Hommage. Ben Bella l’Algérien, Ben Bella le Marocain

Le premier président de l’Algérie indépendante a rendu l’âme à Alger le 11 avril. Mohamed Bensaïd Aït Idder, fondateur de l’OADP, rend un hommage sans complaisance à celui qui a été l’un des leaders du mouvement de libération.

Nos funérailles…

“J’ai proposé pour les funérailles de Ben Bella que la délégation officielle soit accompagnée par des amis du défunt, dont Abderrahmane Youssoufi et Saïd Bounailate. D’autres, comme Ghali Iraqi et Houcine Berrada, qui avaient très bien connu Ben Bella, trop fatigués, ne pouvaient pas faire le déplacement. Abderrahmane, Saïd et moi-même sommes allés à ces funérailles à titre personnel, même si on a été du même voyage que la délégation officielle. Nous avons été reçus par la délégation algérienne conduite par le Premier ministre, Ahmed Ouyahia. Nous avons été conduits au Palais du Peuple, où la dépouille du défunt avait été placée au milieu d’une grande salle. Nous y avons déposé nos lettres de condoléances. Nous sommes partis ensuite au cimetière. Le président Bouteflika a salué les membres de la délégation marocaine. J’ai eu droit à une accolade chaleureuse et trois bises (rires). Nous avons assisté aux funérailles nationales après la prière du vendredi, au Carré des Martyrs du cimetière El Alia, à Alger. J’y ai rencontré Rached Ghannouchi, le patron du mouvement Ennahda, qui m’a demandé des nouvelles du journal Anoual. Je lui ai appris que ce journal etait suspendu depuis des années…”.

Ami de Nasser

“Malgré ses contradictions, Ben Bella reste un symbole des mouvements de libération, à côté de Nasser, Modibo Keita, Sekou Touré, et bien d’autres. Ce sont ces leaders-là qui ont constitué la troisième voie, celle des Non-Alignés. Il était unioniste et m’avait toujours déclaré que, pour lui, le Sahara était marocain. C’était un homme très courageux, qui a pris des décisions difficiles à l’époque : il avait décidé de rendre visite à Fidel Castro en 1963, alors que Cuba était sous le feu des Etats-Unis de Kennedy. Ben Bella était très lié à Nasser, parce ce dernier avait soutenu le mouvement de libération de l’Algérie, y compris par les armes. Soldat dans un régiment français, décoré par De Gaulle, Ben Bella a changé de cap après le massacre de Sétif et Guelma, le 8 mai 1945. Il a été l’un des douze activistes qui ont fondé l’Organisation secrète. Par contre, en tant que président de l’Algérie, la démocratie n’a jamais été une de ses priorités. C’était une des fautes commises par Ben Bella, mais aussi par la totalité des leaders tiers-mondistes de l’époque”.

> _Données_
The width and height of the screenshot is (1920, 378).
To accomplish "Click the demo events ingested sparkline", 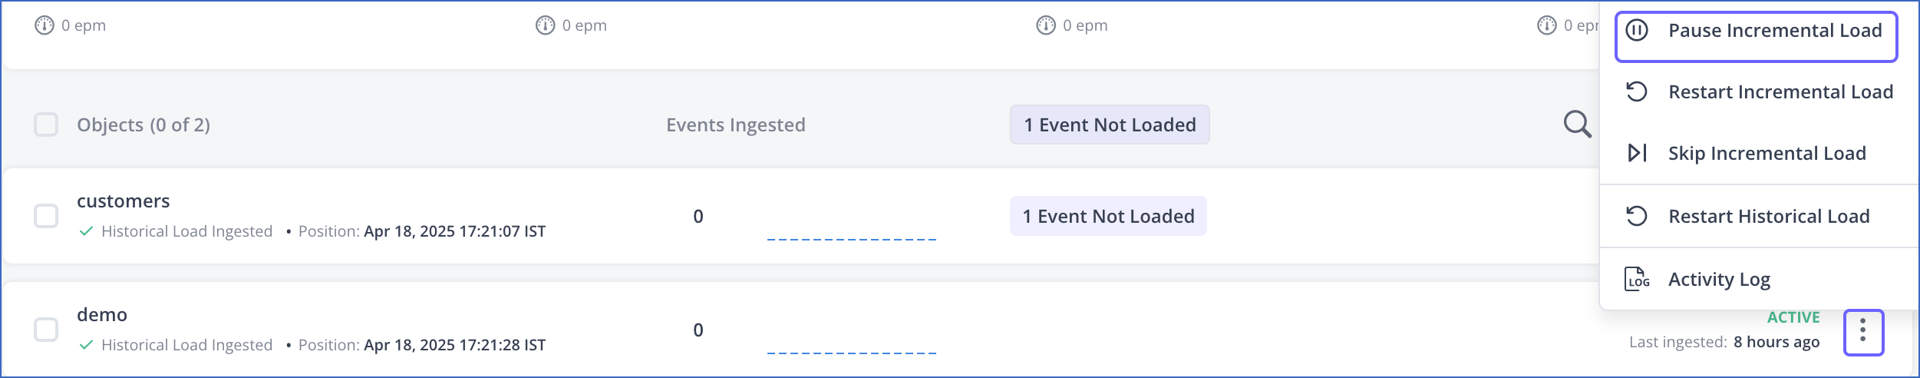I will (x=851, y=351).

> _Exercices_
(1) Relevez dans l'extrait, s'il vous plaît, le passage qui va de « Hommage. Ben Bella » jusqu'à « mouvement de libération. ».
(2) Répondez aux questions suivantes à partir de l'extrait.
(a) Quel Premier ministre conduisait la délégation algérienne ?
(b) En quelle année Ben Bella a-t-il décidé de rendre visite à Fidel Castro ?
(c) À quelle date a eu lieu le massacre de Sétif et Guelma ?
Les lignes constituent un ensemble indépendant de l'extrait.

> _Corrigé_
(1)
Hommage. Ben Bella l’Algérien, Ben Bella le Marocain

Le premier président de l’Algérie indépendante a rendu l’âme à Alger le 11 avril. Mohamed Bensaïd Aït Idder, fondateur de l’OADP, rend un hommage sans complaisance à celui qui a été l’un des leaders du mouvement de libération.

(2)
(a) Ahmed Ouyahia.
(b) En 1963.
(c) Le 8 mai 1945.